**TRY IT**
Among the records below, find the lines that contain "left" and copy each of them.

**DATASET**
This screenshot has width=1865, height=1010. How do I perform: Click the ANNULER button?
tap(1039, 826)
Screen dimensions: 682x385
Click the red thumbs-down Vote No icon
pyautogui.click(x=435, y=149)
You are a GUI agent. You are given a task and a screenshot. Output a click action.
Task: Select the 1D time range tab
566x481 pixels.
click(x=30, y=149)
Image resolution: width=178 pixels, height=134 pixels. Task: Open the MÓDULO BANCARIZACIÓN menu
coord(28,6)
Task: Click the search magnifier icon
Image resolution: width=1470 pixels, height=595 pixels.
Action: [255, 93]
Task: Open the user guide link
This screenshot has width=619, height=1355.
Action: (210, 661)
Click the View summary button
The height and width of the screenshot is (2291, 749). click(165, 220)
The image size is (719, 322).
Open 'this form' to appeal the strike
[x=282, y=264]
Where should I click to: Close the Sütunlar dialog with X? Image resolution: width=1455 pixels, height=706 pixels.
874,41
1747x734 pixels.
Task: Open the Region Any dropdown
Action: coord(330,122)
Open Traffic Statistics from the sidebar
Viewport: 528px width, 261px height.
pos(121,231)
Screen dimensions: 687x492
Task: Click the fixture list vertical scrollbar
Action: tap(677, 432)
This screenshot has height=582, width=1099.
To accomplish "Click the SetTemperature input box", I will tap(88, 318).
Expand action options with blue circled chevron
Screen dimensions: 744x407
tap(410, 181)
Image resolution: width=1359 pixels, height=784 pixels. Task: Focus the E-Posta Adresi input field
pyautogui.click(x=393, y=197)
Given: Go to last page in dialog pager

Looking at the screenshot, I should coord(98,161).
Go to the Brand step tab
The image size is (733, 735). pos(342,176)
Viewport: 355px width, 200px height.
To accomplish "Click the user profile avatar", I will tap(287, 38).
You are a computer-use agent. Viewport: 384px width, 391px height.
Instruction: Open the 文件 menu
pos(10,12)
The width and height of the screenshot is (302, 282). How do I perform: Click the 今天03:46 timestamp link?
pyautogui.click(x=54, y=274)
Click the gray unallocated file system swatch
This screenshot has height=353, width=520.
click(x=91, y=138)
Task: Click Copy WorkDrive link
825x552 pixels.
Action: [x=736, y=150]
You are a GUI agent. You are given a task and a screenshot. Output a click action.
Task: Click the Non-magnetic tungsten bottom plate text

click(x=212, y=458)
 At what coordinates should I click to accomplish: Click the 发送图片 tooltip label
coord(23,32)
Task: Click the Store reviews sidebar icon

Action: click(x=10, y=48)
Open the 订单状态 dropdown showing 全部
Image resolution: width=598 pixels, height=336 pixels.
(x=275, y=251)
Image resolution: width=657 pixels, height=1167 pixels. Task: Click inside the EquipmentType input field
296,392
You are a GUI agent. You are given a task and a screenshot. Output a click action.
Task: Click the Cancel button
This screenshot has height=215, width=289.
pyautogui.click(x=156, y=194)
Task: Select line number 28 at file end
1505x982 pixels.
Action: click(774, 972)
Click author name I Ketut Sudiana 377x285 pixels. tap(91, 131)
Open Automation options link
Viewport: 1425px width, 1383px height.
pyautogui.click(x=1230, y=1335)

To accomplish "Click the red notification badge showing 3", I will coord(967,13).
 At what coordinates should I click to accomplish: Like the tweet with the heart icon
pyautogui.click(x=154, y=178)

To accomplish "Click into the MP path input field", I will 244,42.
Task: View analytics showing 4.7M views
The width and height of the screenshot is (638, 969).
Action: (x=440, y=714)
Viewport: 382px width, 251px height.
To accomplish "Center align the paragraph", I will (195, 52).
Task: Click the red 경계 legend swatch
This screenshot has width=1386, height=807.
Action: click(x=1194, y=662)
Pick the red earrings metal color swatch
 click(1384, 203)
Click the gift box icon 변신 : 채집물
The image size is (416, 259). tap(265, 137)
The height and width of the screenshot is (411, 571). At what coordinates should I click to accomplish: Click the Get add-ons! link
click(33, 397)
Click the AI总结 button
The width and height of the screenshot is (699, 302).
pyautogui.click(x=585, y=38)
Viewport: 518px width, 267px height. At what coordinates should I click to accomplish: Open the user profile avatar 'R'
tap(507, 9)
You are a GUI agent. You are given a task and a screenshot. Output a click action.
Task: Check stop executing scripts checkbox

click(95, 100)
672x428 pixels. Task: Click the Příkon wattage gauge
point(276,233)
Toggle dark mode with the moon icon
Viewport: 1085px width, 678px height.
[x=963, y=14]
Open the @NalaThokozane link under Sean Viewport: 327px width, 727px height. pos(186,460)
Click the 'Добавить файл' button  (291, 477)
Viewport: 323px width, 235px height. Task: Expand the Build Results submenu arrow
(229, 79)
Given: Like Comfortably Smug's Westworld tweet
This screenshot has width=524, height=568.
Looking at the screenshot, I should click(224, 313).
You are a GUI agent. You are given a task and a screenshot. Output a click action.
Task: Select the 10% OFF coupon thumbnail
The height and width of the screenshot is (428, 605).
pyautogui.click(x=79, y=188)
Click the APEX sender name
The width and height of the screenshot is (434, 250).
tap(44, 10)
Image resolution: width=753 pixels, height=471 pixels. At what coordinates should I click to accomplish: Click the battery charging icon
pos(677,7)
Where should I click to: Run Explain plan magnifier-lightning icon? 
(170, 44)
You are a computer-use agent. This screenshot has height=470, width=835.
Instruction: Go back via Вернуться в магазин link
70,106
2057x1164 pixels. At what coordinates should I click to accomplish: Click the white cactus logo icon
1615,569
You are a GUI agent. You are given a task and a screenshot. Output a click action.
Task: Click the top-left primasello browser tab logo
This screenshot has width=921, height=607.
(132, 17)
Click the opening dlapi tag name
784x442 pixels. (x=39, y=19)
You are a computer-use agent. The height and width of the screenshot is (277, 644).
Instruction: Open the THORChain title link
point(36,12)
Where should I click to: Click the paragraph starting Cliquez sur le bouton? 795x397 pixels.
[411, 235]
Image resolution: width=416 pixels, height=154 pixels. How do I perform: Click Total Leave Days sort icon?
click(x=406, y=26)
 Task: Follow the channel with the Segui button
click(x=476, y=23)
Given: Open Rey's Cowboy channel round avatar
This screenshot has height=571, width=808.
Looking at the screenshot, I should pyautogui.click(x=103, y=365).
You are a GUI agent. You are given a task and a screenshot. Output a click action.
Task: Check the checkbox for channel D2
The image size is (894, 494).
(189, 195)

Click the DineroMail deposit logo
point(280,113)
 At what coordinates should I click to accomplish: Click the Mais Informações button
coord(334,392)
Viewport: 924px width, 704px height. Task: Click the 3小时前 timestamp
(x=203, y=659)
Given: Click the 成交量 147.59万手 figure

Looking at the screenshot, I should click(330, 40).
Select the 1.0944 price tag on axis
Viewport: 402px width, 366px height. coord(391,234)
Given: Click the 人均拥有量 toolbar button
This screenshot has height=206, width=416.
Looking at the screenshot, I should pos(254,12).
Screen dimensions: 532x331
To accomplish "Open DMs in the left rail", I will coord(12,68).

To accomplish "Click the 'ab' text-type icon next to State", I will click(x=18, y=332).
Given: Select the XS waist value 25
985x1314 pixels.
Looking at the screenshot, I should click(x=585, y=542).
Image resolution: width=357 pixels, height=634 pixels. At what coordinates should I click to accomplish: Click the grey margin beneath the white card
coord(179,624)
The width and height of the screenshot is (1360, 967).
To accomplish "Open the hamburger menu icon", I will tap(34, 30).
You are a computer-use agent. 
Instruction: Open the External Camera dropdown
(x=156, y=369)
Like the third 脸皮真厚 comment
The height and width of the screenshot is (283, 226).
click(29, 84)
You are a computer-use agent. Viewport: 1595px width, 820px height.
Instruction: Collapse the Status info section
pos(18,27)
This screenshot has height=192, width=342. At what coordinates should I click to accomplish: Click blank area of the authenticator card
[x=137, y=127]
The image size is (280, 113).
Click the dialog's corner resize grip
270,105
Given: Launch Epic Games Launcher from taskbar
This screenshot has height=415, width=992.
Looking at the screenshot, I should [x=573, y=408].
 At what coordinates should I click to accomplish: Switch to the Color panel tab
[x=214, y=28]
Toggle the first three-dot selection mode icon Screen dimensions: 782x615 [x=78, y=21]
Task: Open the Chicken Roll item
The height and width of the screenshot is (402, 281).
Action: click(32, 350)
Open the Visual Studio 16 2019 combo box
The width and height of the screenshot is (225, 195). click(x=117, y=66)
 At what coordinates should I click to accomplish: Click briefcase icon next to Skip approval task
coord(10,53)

**ANSWER SECTION**
Task: Click the top-left primasello browser tab logo
To accomplish "Open DMs in the left rail", I will coord(12,68).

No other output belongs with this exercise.